Digital currency Bitcoin has flown largely under the radar since its inception in 2009. But in the last few months its use has skyrocketed, and the value of one Bitcoin has jumped from around $150 to about $800.
Kiwis are jumping in while the going's hot, trading hundreds of thousands of New Zealand dollars every month for a piece of action.
Daniel Newton, a 32-year-old software developer, runs an online exchange that helps users buy and sell Bitcoins in New Zealand. The early adopter says parts of his exchange have seen a 1000 percent increase in prices over the last six months.
"More and more people are interested all the time," he says. "All sorts of people, certainly investors, but also people who like the concept."
Conceived by a secretive individual known only by the pseudonym Satoshi Nakamoto, Bitcoin is decentralised – so, unlike every other currency in the world, it's not tied to any country, major bank or really anyone in particular.
Instead users share money with each other through a peer-to-peer system, the same sort of thing that keeps Skpye's video calls running smoothly.
Every user is independent of each other but, by working together and agreeing to a set protocol, people are able to send Bitcoins across the world instantly. There are minimal fees and no middlemen.
The revolutionary change could, according to Mr Newton, shake up the finance sector in the same way that email revolutionised communication.
"Bitcoin makes sending money as fast, and also as cheap, essentially, as sending emails," he says.
"There's thousands of different email servers that different people run and there's thousands of different Bitcoin nodes that are all participating in the network."
The price of the currency is regulated by a complicated mathematical process called 'mining', which stops inflation from blowing out of control.
Fundamentally, it works a lot like a lottery – users can download a 'mining' computer program and, by running it on auto-pilot, are given millions of tickets to the draw every hour.
A set number of Bitcoins are then awarded to users randomly to keep the currency stiffly regulated. From there the real-world price is set by demand, just like gold or silver.
However there are now so many miners vying for the same draw that, for most users, it won't be worth the electricity bill to join in.
The currency is accepted by a few local internet companies, most notably file-sharing service MEGA, but it's largely used underground on the darknet, parts of the internet hidden to everyday users – often by criminal entities.

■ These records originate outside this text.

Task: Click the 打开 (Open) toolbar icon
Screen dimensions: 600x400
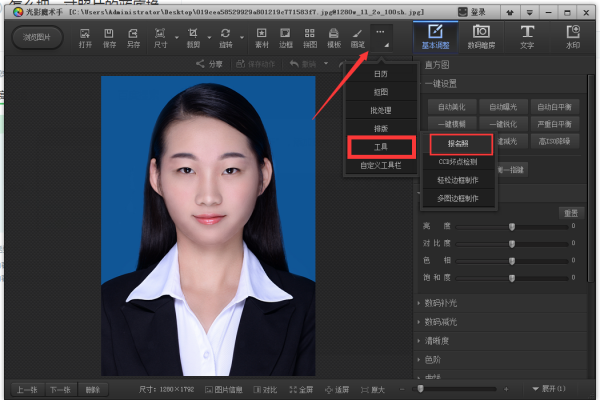Action: [85, 38]
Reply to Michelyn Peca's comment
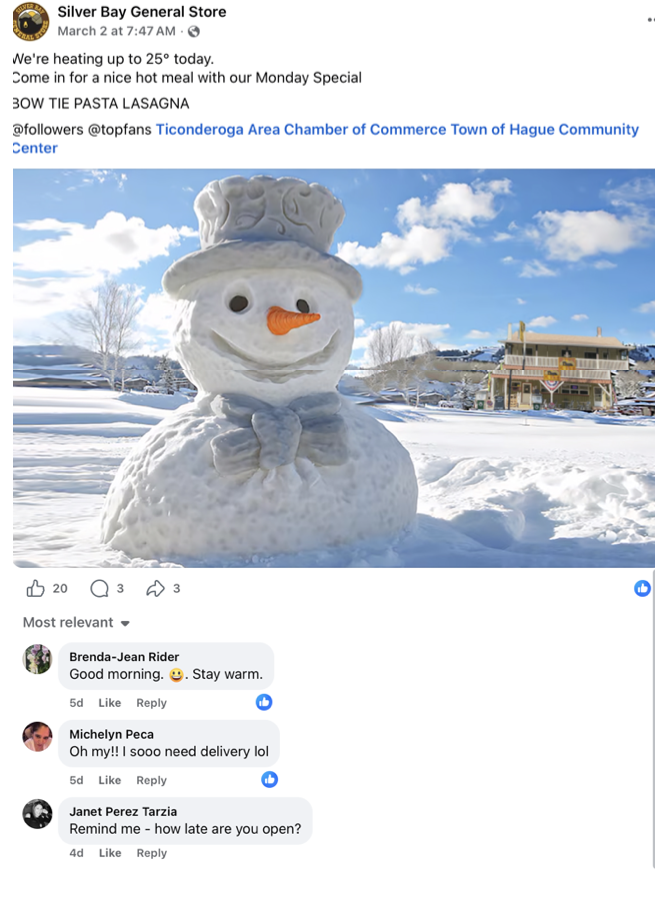Image resolution: width=668 pixels, height=922 pixels. pos(151,780)
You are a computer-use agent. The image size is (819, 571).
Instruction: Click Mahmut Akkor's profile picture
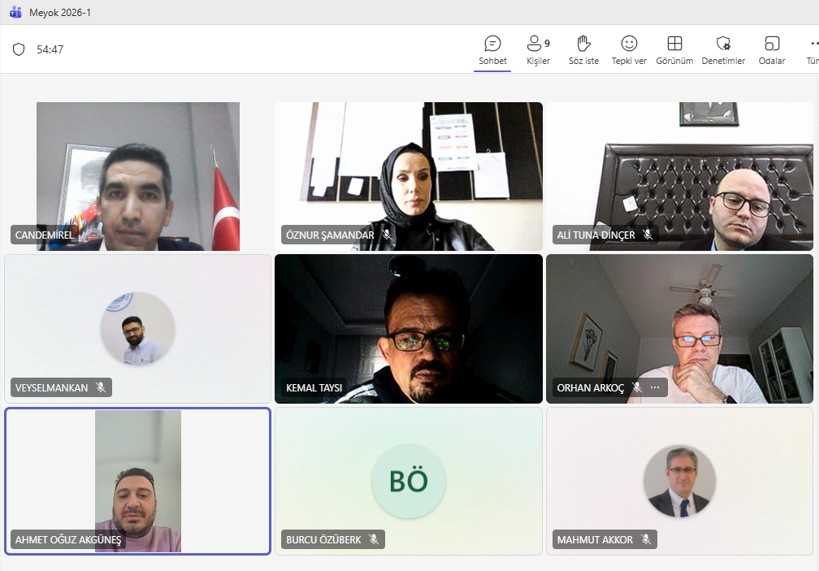(x=680, y=481)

Mr Netwon says he's seen a remarkable uptake in New Zealand since Bitcoin's inception in 2009 but he's not making any hard predictions on the currency's long-term future.

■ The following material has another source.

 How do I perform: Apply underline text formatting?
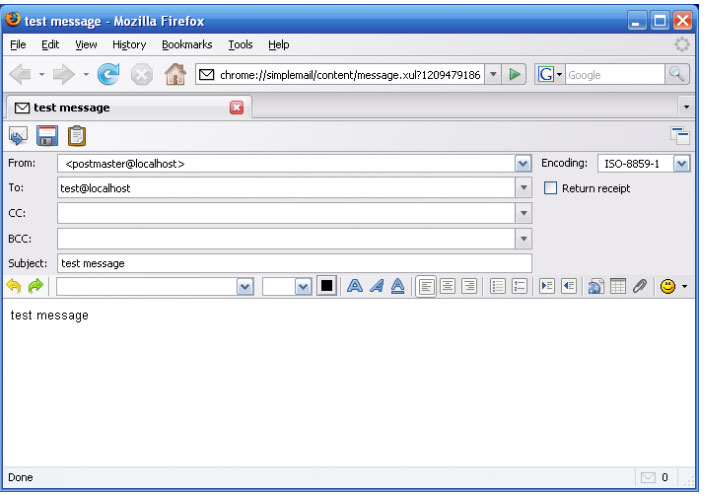point(397,287)
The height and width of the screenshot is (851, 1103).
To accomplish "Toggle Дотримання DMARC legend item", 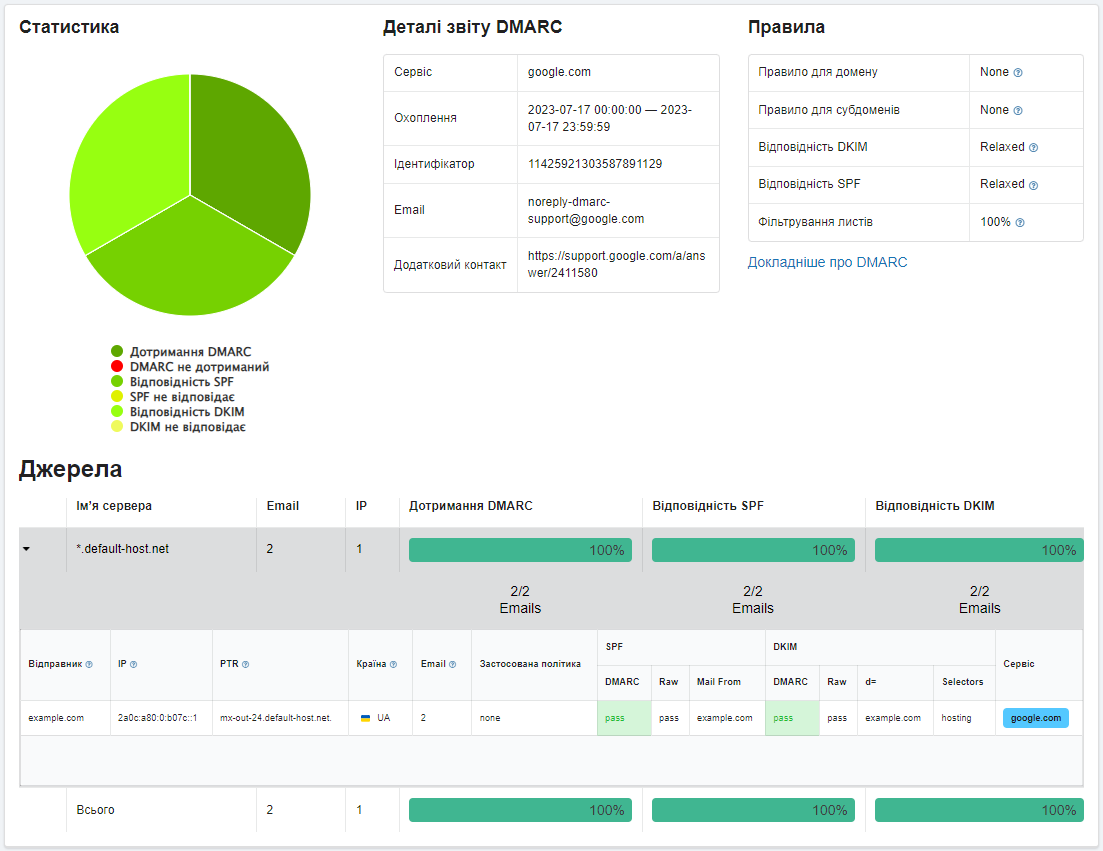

"When I found out about Bitcoin it was just hard to get them here in New Zealand, I couldn't get any myself," he says.
"In the circles that I talk to it's getting more exposure but that tends to be people who have a technological background."
The phenomenon has "great promise", the software developer says, but he's not sure where it'll end up in future.
"It could just be like a supplementary system but if it overhauled everything that would be interesting," he says.
"[It] could potentially make commerce a lot easier in some ways, kind of like email made communication a lot easier, but that's the goal and the dream I guess".